● TEXT BLOCK
* begin *
Thursday, October 31, 2013

Benched Week 26: Trick or Treat



The affection caught me completely unprepared.  It is, after all, just another city in an ever-compressing line of them.  But as I pulled onto Broad Street off of I-95, I realized that this one, Philadelphia, was different.

It felt like home.



And as I found my bench on a balmy Halloween night, was it a trick of the eye that the city seemed to have a welcoming glow?  Was it a nostalgic trick of the heart, perhaps?

I had, so many years ago, started my freelance career here, riding the El into Center City, walking through City Hall with my black, mock-leather portfolio in hand.  I carried, as well, a healthy dose of unrealistic optimism toward the door-opening effect of my talent.  I cringe when I think of what I carried in those pages back then.

City Hall is still open to pedestrians, to my surprise.  So I strolled through, finding dramatic shadows in the architecture.



And unremembered sculptures.



I came out the end with a view of North Broad, which I had, long ago, daily trudged up four blocks to a hole-in-the-wall ad agency.  One with rats in the darkroom.  But tonight, even this view seemed polished and pretty.



So, it is a trick, of fate, of grace to be back here.  And therein is the treat: my serpentine career bringing me back – minus the optimism and most of my hair, but replaced with a keen-edged appreciation for the moments and places that bring delight.  Like Philly on an autumn night.  Or the crisp jazz in the hotel bar.



On the street, moments before, a woman stopped nearby as I sat on my bench.  She was on the phone, distraught.  “I don’t know what happened to the ten dollars,” she was saying to her babysitter.  “I had it, but now it’s gone.  So I’m going to be late getting back.  I don't know how long."

I fished a ten from my wallet and walked up to her.  “Would this help?” I asked.

“Oh my God!” she replied. “That’s exactly what I lost!”  She thanked me – assuming I had found it – and set off quickly for the subway.

I guess I tricked her with my treat.

But I had to help.  What else could I do after such a warm welcome by the City of Brotherly Love?

Monday, October 28, 2013

Benched #25: sharing the road




“Those who are going nowhere can have no fellow-travellers.”

That quote from C. S. Lewis has been stuck in my head for the past few days.  It’s challenged me to think of it as a question: Where are you headed and who’s going with you?

It’s the other side of the issue of living in the moment – a theme I seem to keep picking up from people I’m around lately. Living in the moment needs to be more than just living moment-by-moment.  It can’t negate the concept that there’s a bigger picture. In the words of the business events I scribe, there needs to be a road map.
* end *
● EXTRACTED INFORMATION
* begin *
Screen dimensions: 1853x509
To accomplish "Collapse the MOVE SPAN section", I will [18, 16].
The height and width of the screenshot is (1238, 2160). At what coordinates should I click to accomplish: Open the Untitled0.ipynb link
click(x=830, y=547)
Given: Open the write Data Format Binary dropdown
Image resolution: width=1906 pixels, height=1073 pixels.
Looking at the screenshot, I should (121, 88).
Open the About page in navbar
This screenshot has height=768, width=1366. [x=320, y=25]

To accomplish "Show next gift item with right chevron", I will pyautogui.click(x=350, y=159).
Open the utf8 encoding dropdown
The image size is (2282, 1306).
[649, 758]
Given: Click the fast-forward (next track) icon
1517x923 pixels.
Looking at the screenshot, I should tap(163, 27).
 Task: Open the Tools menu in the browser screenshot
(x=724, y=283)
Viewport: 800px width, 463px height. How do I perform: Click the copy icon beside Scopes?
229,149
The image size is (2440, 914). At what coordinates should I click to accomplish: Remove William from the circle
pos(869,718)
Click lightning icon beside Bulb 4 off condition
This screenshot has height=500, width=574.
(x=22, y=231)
* end *
● PROBLEMS
(1) In the blog text, what kind of portfolio did the writer carry through City Hall?
(2) Pick up the blog text after its final sentence and continue it.

● RESPONSES
(1) A black, mock-leather portfolio.

(2)
My literal road map in the last week has taken me to Lancaster, Washington, D.C.,San Francisco, and Harrisonburg, VA, where an old friend – Bob, a professor at James Madison University -- took me to see a couple of benches on the campus. The first is called the Kissing Bench, because, the legend says, those who kiss on the bench will end up married. 



Then, as we walked back to our cars to go to dinner, he showed me another bench, tucked in an alcove.  I liked the contrast of the starkness of the setting with the worn wood of the slats – it’s clearly much used.



The next day, on Skyline Drive, my wife, daughter, son and I took a leisurely stroll through the woods, passing a deer that was blind in one eye.  Creepy. 



Further on, Grace and I took a break on a roadside bench.



Friends.  Family. Joining me in bench-sitting.  More to the point this week -- becoming fellow travelers.  Not so much in this one thing that I’m doing, but as Lewis expounds, discovering friendship in a shared interest.  As I look around, I find that I’m missing fellow travelers for much of my ongoing journey.  It may be that my new career isolates me.  Perhaps it’s how busy people are.  Could be where I live.  But it’s something that has to be a part of my road map: journeying together.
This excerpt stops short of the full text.